__What you will do__
Match on the string "Services" in the entries below and return every matching line.

__Dataset extract__
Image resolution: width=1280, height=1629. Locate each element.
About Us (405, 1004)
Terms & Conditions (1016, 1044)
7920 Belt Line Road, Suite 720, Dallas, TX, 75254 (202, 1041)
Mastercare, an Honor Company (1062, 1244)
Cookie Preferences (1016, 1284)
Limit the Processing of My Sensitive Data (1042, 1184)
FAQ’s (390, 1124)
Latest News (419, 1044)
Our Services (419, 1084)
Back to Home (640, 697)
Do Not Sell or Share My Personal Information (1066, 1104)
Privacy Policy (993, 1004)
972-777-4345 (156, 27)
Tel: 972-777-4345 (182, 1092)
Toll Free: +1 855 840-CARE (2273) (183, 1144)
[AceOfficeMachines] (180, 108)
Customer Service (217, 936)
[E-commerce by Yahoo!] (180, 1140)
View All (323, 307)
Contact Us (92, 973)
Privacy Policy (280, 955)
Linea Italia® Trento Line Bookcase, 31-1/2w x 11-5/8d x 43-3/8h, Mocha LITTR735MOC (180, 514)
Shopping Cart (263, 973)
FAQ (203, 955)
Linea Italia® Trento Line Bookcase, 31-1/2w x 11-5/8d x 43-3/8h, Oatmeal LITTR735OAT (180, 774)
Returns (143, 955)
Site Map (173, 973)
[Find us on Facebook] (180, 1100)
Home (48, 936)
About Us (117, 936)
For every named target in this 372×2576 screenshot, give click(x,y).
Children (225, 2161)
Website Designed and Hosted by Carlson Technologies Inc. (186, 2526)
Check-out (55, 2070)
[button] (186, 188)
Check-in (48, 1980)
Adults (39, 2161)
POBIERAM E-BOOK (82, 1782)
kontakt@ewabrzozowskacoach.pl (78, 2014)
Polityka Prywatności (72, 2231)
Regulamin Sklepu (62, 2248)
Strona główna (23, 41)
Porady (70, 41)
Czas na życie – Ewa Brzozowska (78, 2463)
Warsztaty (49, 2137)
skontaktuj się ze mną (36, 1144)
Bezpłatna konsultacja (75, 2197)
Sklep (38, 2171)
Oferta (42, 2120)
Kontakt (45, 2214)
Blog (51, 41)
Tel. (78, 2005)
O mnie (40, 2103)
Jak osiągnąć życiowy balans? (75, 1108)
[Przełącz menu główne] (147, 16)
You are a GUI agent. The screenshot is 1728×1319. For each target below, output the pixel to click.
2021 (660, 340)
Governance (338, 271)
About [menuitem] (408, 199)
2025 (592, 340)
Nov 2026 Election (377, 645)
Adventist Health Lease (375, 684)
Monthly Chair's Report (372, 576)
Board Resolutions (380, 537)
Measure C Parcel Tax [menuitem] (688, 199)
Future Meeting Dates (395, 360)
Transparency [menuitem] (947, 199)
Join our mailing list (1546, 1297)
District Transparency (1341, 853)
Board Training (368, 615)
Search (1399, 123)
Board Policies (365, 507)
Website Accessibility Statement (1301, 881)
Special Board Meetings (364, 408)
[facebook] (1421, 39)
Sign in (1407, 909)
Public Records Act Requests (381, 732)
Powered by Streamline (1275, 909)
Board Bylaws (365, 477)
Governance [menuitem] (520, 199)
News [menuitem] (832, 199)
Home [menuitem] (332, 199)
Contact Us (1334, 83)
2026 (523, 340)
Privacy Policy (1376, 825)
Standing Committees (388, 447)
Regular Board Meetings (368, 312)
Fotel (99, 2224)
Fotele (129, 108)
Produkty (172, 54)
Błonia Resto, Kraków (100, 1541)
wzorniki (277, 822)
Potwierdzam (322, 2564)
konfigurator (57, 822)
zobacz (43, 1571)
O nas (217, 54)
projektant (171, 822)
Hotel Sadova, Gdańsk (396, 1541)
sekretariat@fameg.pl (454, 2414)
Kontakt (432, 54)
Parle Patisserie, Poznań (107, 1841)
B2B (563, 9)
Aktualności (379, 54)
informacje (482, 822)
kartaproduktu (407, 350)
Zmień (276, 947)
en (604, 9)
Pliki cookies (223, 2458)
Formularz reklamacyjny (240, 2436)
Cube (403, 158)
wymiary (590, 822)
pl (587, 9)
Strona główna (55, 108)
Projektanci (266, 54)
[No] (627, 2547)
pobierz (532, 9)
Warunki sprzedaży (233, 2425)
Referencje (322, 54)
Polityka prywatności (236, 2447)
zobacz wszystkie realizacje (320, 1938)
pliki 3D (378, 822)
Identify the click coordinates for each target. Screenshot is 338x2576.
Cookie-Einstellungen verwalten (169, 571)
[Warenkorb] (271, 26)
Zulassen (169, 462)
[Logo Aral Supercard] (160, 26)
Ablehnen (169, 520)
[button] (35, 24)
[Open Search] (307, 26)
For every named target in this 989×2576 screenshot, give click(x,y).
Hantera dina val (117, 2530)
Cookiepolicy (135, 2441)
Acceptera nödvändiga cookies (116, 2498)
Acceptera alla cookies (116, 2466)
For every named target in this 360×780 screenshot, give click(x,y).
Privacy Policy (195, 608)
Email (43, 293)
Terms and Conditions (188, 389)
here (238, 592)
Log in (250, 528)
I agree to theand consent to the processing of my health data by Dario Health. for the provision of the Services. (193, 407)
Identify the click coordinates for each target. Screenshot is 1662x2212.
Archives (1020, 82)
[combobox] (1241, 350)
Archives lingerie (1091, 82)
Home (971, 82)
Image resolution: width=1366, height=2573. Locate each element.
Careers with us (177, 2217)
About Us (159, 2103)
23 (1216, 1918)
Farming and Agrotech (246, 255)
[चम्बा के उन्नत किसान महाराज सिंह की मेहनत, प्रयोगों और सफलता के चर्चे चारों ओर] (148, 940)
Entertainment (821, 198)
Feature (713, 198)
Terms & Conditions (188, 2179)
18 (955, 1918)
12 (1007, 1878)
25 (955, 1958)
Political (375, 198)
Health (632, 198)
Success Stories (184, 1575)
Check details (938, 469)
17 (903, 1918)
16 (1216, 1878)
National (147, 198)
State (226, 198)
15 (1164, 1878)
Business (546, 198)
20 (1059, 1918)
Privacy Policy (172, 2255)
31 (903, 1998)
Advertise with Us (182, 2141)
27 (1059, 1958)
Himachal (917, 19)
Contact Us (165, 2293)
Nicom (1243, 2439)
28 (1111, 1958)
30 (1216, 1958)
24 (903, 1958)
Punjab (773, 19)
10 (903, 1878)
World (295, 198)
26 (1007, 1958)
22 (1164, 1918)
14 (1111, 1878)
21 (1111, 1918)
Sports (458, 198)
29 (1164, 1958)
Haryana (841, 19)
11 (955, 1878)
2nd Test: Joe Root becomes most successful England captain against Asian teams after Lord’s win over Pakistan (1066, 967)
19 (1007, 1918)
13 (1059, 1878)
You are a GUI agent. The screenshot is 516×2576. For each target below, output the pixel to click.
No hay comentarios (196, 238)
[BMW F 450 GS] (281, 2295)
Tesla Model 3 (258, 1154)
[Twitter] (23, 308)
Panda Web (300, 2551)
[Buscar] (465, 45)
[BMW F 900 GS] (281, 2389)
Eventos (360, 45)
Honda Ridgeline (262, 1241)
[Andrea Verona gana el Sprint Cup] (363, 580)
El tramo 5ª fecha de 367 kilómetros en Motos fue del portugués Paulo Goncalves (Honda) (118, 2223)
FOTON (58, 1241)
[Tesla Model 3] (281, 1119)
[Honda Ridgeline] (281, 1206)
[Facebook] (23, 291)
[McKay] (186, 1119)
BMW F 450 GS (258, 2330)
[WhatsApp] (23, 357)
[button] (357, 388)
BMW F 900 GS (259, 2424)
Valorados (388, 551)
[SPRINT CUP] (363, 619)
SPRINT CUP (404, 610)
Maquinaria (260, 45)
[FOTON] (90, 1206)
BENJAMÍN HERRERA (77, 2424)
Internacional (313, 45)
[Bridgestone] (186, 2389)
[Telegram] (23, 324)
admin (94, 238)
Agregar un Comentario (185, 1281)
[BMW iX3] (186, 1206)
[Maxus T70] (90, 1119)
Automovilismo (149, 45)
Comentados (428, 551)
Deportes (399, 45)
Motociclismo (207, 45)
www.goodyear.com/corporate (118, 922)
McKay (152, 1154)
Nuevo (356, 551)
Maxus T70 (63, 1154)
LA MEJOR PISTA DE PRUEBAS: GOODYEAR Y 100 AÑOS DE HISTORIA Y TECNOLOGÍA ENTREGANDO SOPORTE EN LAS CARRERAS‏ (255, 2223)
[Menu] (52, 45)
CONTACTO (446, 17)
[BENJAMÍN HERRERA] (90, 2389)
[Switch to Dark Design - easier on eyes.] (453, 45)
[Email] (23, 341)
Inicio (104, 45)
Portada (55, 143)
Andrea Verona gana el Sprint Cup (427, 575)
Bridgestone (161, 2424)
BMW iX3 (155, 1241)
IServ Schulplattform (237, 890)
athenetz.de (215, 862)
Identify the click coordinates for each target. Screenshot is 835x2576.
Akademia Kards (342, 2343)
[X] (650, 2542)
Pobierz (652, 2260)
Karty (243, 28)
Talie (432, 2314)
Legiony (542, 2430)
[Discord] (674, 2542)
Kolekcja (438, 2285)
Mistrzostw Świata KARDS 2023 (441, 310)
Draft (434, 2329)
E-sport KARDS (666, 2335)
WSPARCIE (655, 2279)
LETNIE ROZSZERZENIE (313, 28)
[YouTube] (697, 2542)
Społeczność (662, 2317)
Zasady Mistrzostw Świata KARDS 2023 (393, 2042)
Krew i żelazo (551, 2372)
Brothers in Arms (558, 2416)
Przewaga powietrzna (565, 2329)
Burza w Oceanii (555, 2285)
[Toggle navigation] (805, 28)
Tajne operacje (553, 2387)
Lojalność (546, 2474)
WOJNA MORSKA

__Expected answer__
Our Services (419, 1084)
I agree to theand consent to the processing of my health data by Dario Health. for the provision of the Services. (193, 407)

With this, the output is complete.